One-dimensional ghost imaging with an electron microscope: a route towards ghost imaging with inelastically scattered electrons

 In quantum mechanics, entanglement and correlations are not sporadic curiosities but ubiquitous phenomena that are at the basis of interacting quantum systems. In electron microscopy, such concepts have not yet been explored extensively. For example, inelastic scattering can be reanalyzed in terms of correlations between an electron beam and a sample. Whereas classical inelastic scattering results in a loss of coherence in the electron beam, a joint measurement performed on both the electron beam and the sample excitation could restore the coherence and “lost information.” Here, we propose to exploit joint measurement in electron microscopy to achieve a counterintuitive application of the concept of ghost imaging, which was first proposed in quantum photonics.
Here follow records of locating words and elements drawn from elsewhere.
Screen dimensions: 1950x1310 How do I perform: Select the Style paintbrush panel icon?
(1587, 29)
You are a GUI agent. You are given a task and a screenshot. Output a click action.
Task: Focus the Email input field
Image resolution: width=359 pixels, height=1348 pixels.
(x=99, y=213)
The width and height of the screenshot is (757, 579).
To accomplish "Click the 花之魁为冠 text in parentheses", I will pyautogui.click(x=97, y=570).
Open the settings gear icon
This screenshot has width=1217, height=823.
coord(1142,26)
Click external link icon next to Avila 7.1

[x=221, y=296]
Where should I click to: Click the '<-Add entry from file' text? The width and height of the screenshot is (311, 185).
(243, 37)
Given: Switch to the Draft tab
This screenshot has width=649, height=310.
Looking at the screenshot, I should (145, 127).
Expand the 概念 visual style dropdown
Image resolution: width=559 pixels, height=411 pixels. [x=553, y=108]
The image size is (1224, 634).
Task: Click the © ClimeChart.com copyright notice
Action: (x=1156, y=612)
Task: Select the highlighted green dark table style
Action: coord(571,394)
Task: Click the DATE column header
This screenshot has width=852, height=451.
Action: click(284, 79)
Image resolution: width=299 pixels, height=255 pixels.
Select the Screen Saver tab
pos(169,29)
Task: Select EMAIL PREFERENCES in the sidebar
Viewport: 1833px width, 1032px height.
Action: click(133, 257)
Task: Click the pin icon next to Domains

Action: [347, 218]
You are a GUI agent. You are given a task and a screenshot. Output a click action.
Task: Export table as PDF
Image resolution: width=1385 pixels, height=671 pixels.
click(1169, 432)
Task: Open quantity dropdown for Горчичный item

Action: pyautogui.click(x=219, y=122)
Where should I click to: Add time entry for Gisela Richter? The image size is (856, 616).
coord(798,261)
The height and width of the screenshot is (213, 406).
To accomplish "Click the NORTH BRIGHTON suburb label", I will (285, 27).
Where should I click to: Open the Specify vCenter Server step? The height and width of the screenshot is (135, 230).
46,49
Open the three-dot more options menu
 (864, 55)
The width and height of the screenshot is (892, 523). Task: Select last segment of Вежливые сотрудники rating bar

The same approach can be applied partially in electron microscopy by performing a joint measurement between a portion of the transmitted electron beam and a photon emitted from the sample, which arrives at a bucket detector, thereby allowing the formation of a one-dimensional virtual image of an object that has not interacted directly with the electron beam. The technique is of particular interest for low-dose imaging of electron-beam-sensitive materials using a minimal radiation dose, as the object interacts with other forms of waves, such as photons or surface plasmon polaritons, rather than with the electron beam itself. We provide a theoretical description of the concept for inelastic electron-sample interactions, in which an electron excites a single quantum of a collective mode, such as a photon, a plasmon, a phonon, a magnon or any optical polariton. The excited collective mode remains correlated with the interacting electron. In optical ghost imaging, spatially-entangled photon pairs or classically-correlated photons are used to extract information (such as phase, transmission 

and birefringence) from an object through a joint measurement. In electron microscopy, a similar approach can be applied to highly correlated systems, such as electron-surface plasmon polaritons, to obtain additional information about the sample. In addition to applications in materials science, the approach can be used to shape electron wavefunctions by post-selecting a particular correlated collective mode. As long as the generated collective mode states are not determined, the quantum state of the electron beam is a maximally mixed state. The approach could be used to broaden the range of applications of electron microscopy, as it enables a sample to be imaged with the “eyes” of a different probe, e.g., a plasmon polariton that originates in the material. In a broader sense, aside from achieving ghost or interaction-free imaging, the possibility to exploit quantum coherent effects is important for developing quantum imaging techniques in electron microscopy.